Many authors advice surgical repair for Morgagni hernia, even if they are asymptomatic. The main indications for an operation are the expected complication risks including incarceration or strangulation of hernia contents. This indication may be true for children and young patients, but older asymptomatic patients with a high American Society of Anesthesiologists Physical (ASA) status, who are at high risk for surgical and anesthetic problem may be subjected to a close follow-up (Ekici and Moray, 2015). Laparoscopy is an excellent way to confirm diagnosis and to repair non-complicated hernia of Morgagni (Jakhmola and Kumar, 2015).
We report a 45 years old female patient with asymptomatic Morgagni hernia, which was successfully managed with laparoscopic hernioplasty.
CASE PRESENTATION
We reported a 45 years old female patient with asymptomatic Morgagni hernia presented to out-patient clinic of the Gastro-Entrology Center in Damietta. She was presented with a retro-sternal chest pain, epigastric discomfort (not related to food, precipitated with lying down flat and relieved with passing stool or flatus) and dyspepsia. Also, there was dyspnea with effort.

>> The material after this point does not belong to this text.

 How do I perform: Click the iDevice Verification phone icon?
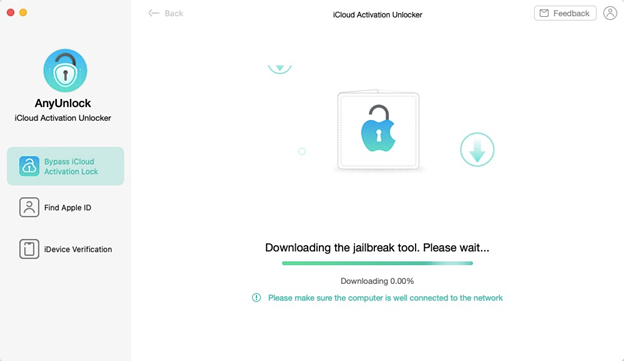pos(29,249)
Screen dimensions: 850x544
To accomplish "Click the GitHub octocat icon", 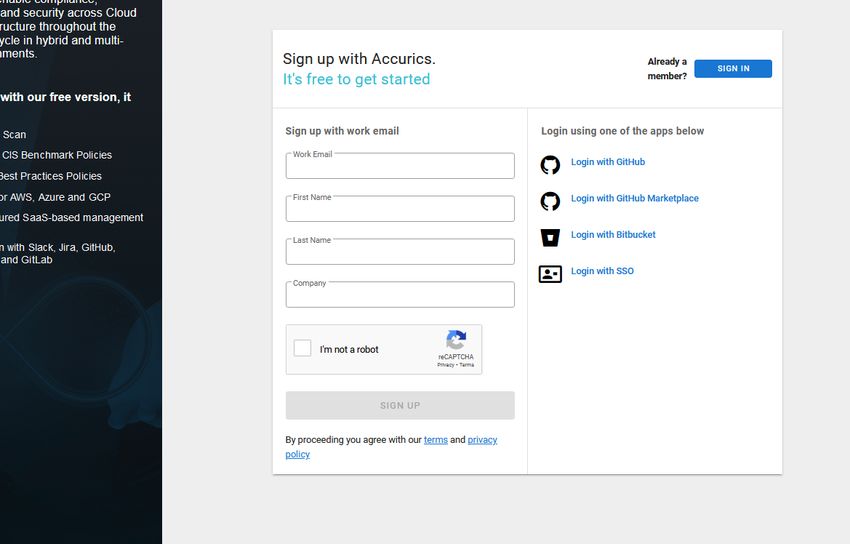I will 550,165.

Examination revealed decreased air entry at the base of right lung. Cardiologi-cal examination was free. Hematological tests revealed no abnormalities. Chest X-ray was done for diagnosis. It revealed elevation of right copula of diaphragm, and there was gas shadows within the chest above the diaphragm (Figure 1). Ultrasonography showed that bowel loops were seen in the right para-cardiac region denoting diaphragmatic hernia i.e. Morgagni hernia. Chest and abdomen CT scan was done to confirm diagnosis; revealed anterior diaphragmatic defect about 10X5 cm with bowel loops above the diaphragm (Figure 2).
Figure (1): Preoperative chest X-ray, postero-anterior and lateral views, revealed bowel loops above the diaphragm.

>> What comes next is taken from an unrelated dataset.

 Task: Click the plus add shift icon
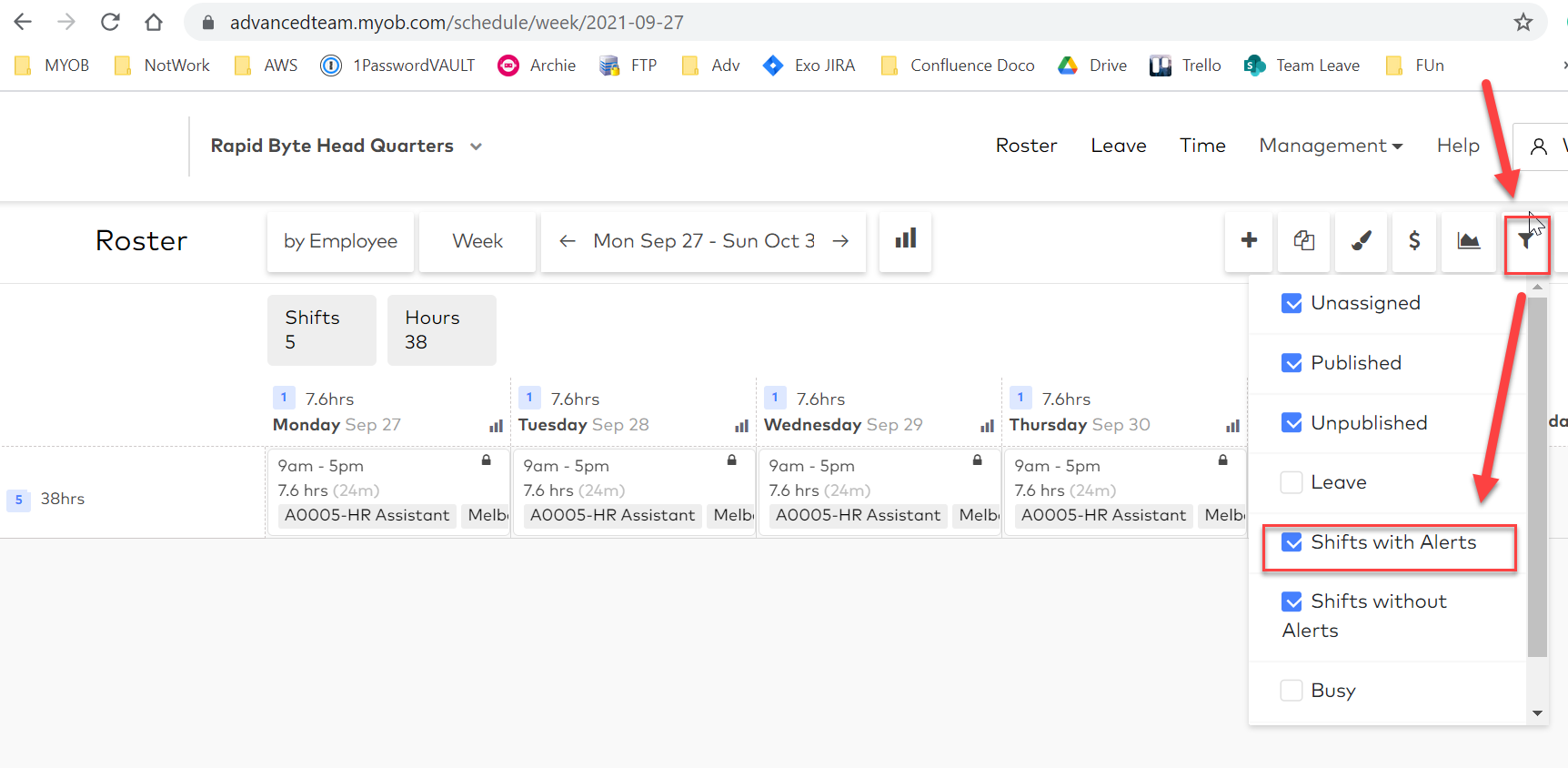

Figure (2):Preoperative CT Scan, revealed diaphragmatic defect with bowel loops above the diaphragm with effusion and collapsed right lung (there is also right side post-nephrolithotomy incisional hernia).
Laparoscopic mesh repair was decided: Preoperative third generation cephalosporin was injected. Under general anesthesia, the patient was placed in the reverse Trendelenburg position. Open method was used to introduce the optical port above the umbilicus between upper two-thirds and lower one-third of a line from umbilicus to xyphoid process, then insufflating carbon dioxide to get abdominal pressure of 14 mmHg. Two acting ports, one 10 mm and the other 5 mm, were inserted in mid-clavicular lines in both sides above the level of optical port. Sub-xyphoid 5 mm port was inserted for assistance.
A 30-degree, 10-mm camera was used for visualization. After abdominal exploration, two defects were defined at both sides of the diaphragmatic retro-sternal area, the right was larger one containing part of transverse colon and greater omentum, and smaller left one containing part from greater omentum (Figure 3).
The herniated transverse colon and greater omentum were taken back into the abdomen after decreasing intra-abdominal pressure to 12 mmHg. The defects were repaired with a simple interrupted sutures technique using trans-fascial 0 polypropylene sutures with fascial closure instrument (Figure 4). The repaired defect was enforced with tension-free polypropylene mesh 7x15 cm, which was fixed with polygalactine sutures using fascial closure instrument and intra-corporial suturing (Figure 5).
Closure of the port sites was done with sutures after insertion of tube drain which was removed 24 hours postoperative (Figure 6). The time of operation was 125 minutes. An eight hours postopera-tively, chest X-ray was done which revealed complete inflation of the right lung without complications (Figure 7). Also, forty-eight hours postoperatively, chest X-ray was done which revealed minimal right side pleural effusion. It was subsided spontaneously within one weak postoperatively.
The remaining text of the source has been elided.